Figure 42-5 MRI scans of the right shoulder of a 64-year-old male with a chronic rotator cuff tear. A:
T2 coronal oblique image demonstrates the supraspinatus tendon tear,
atrophy of the muscle, and fatty replacement in the supraspinatus
fossa. The supraspinatus tendon (arrows) is at the glenoid. B:
T1 sagittal oblique image demonstrates fatty replacement in the
supraspinatus fossa and lipoatrophy of the infraspinatus muscle. (From

Green A. Chronic massive rotator cuff tears: evaluation and management. J Am Acad Orthop Surg. 2003;11:321–331

, with permission.)

The typical radiographic findings of rotator cuff tear
arthropathy include loss of the glenohumeral joint space, elevation of
the humeral head, erosion and rounding off of the greater tuberosity,
and articulation of the humeral head with the acromion (Fig. 42-4).
It is important to recognize the presence of significant glenohumeral
arthritis as it is a relative contraindication to rotator cuff repair
and reconstruction.
Important Points—Plain Radiographs
  • Superior humeral head subluxation
  • Acromial humeral space narrowing
  • Femoralization of the humeral head
Advanced Imaging of the Rotator Cuff.
Historically, arthrography is cited as the gold standard
for the diagnosis of rotator cuff tearing. However, newer imaging
modalities such as ultrasonography and MRI provide better information
and have replaced arthrography as the imaging tests of choice for
rotator cuff pathology.
Acceptance of ultrasonography for imaging the rotator
cuff has been variable. Centers with extensive experience report high
rates of sensitivity and specificity. Other centers are not able to
confirm these findings. Although some of the variability is related to
inexperience, some is also related to differing diagnostic criteria.
More recent technologic advances are encouraging a re-evaluation of the
value of ultrasonography for imaging the rotator cuff. This includes
use of ultrasound by the examining physician.
Magnetic resonance imaging is the current state of the
art for imaging the rotator cuff. It can be highly accurate and
demonstrates detailed anatomic information, including tear size and
muscle quality.
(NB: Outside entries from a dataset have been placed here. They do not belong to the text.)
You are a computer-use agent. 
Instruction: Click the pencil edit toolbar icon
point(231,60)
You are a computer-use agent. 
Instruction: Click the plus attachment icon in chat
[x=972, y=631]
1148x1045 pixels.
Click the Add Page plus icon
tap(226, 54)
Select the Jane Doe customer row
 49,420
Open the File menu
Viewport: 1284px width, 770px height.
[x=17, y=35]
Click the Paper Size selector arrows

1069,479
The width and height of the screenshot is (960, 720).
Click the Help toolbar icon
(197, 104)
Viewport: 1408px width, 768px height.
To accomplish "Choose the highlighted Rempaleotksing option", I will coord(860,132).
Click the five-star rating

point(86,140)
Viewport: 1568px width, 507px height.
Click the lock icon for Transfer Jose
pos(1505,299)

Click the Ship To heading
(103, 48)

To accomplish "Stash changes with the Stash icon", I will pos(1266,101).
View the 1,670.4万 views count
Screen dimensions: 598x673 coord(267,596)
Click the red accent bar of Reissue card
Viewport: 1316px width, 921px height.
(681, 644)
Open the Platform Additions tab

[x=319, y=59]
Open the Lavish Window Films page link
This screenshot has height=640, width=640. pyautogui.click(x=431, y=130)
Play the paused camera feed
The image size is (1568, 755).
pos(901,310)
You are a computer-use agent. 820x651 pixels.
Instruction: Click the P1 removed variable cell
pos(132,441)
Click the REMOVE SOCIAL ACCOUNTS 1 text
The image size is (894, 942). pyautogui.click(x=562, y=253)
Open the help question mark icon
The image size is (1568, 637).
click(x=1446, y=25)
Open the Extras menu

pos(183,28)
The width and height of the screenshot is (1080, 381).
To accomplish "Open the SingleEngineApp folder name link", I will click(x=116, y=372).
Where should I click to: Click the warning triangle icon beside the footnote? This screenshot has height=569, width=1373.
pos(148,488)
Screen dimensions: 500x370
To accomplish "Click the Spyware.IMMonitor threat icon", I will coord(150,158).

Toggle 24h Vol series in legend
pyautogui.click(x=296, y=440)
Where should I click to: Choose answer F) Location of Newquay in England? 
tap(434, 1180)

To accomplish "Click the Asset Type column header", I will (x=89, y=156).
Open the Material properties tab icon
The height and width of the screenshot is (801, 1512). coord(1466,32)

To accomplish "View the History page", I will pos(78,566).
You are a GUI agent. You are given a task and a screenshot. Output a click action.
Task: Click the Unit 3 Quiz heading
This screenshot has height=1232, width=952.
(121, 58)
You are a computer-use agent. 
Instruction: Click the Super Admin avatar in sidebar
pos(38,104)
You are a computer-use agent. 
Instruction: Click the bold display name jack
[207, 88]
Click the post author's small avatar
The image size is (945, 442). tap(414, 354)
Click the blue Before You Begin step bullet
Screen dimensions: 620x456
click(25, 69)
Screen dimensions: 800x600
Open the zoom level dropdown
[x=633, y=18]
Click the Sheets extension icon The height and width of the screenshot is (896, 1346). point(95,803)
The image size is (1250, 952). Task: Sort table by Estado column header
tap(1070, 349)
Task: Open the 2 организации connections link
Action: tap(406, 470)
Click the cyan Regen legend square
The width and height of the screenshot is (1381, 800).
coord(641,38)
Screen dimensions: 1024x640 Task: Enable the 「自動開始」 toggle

The latter information can help establish the
chronicity of the rotator cuff tearing and the potential functional
status of the cuff. Goutallier et al, reported that higher grades of
presurgical fatty degeneration of the rotator cuff muscles are
associated with inferior outcomes.
The coronal oblique magnetic resonance images are
primarily used to evaluate the supraspinatus tendon and muscle. The
extent of retraction and the size and quality of the supraspinatus
muscle can be determined (Fig. 42-5A). Fatty
replacement of the supraspinatus muscle in the supraspinatus fossa
indicates chronic pathology. The size of the supraspinatus tear in the
anterior-to-posterior direction can be assessed by noting the tear on
sequential images. The sagittal oblique images demonstrate the
anterior-to-posterior extent of tearing as well as the quality of all
of the rotator cuff muscles (Fig. 42-5B). The
axial images can demonstrate the biceps tendon, as well as
subscapularis, infraspinatus and teres minor tearing and muscle
quality. Axial T2 images are essential for a complete magnetic
resonance imaging (MRI) evaluation of the shoulder.
MRI is also helpful in cases of other less-common
disorders that can mimic massive rotator cuff tearing. Specifically,
patients with external rotation weakness should be evaluated with MRI.
Suprascapular nerve palsy, spinoglenoid notch cysts with compression of
the infraspinatus branch of the suprascapular nerve, and cervical spine
disorders are examples of such disorders. Myopathic changes on MRI are
more consistent with neurologic abnormality.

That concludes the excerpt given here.